Oireachtas Joint and Select Committees

Thursday, 3 October 2024

Committee on Drugs Use

A Health-Led Approach: Discussion (Resumed)

9:30 am

Dr. Barry Cullen:

Okay. When I was growing up in the 1970s, my mother always warned me when I was going out to parties that it was okay to drink a few beers but never to drink poitín. It reminds me that at the time there was seriously bad alcohol around that is not around today. Some of it comes back to common sense, pragmatism and believing that young people - because they are the ones most at risk - can differentiate between products. They have shown themselves to be able to do this with heroin and other opiates by choosing to use cannabis rather that getting stuck into heroin. The fall-off in the use of heroin over the last 20 years has been incredible. We can copy aspects of the alcohol model, particularly regarding regulation of the types of products available, the licensing systems, the type of outlets, availability to young people and so on. The situation with alcohol is not perfect and it never will be. No regulation system is going to be perfect but we have to start somewhere.

Canada was the western society that started this and other countries have followed its lead. I think there will be less success in the United States because the dollar controls everything there, whereas Canada and the European countries have better regulation systems.

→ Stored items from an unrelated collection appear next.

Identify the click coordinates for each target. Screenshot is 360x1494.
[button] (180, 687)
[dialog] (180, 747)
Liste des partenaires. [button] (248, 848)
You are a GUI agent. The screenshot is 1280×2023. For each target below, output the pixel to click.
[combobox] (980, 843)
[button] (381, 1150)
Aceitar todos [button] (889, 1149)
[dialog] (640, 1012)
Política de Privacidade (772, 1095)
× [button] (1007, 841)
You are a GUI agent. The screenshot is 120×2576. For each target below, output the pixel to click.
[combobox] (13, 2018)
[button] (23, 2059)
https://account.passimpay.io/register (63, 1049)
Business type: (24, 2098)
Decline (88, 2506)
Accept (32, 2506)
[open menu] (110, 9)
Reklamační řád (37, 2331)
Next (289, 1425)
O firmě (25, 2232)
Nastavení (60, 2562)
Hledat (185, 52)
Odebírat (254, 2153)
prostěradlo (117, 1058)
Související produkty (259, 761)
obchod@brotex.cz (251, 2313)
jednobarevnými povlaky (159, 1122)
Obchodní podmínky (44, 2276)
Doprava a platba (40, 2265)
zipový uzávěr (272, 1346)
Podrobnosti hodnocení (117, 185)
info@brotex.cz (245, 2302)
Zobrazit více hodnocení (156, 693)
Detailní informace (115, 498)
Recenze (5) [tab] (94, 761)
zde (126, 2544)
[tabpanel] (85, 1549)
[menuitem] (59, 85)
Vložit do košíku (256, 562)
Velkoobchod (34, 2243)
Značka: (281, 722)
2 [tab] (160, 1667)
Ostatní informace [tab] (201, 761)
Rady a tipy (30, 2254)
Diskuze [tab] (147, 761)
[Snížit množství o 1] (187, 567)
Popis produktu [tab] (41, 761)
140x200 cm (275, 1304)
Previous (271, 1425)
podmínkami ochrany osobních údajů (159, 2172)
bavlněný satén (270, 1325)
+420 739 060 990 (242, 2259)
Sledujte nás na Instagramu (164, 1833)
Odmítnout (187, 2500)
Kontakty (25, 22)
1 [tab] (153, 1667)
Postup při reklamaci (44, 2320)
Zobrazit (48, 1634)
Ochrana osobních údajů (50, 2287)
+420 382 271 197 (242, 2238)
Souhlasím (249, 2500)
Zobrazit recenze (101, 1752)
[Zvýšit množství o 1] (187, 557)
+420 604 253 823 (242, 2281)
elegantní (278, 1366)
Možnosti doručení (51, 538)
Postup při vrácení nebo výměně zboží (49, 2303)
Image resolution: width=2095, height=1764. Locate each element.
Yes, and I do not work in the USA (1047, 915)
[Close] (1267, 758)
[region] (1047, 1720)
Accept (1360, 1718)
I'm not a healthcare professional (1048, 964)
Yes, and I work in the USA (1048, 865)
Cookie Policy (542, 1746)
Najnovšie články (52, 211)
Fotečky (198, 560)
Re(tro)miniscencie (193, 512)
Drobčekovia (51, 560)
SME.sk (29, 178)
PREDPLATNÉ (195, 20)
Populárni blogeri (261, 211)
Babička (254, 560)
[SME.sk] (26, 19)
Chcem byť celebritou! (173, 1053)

We should be looking to those as models.

I want to make a point about how methadone is currently managed. We all have different ailments and illnesses and we deal with different consultancies about different aspects of our bodies all the time. The one person who holds everything together is our GP. If we found a way to get family doctors to take more control of the management and treatment of people who are on methadone, we would dilute all the negativity that goes with specialist treatment centres.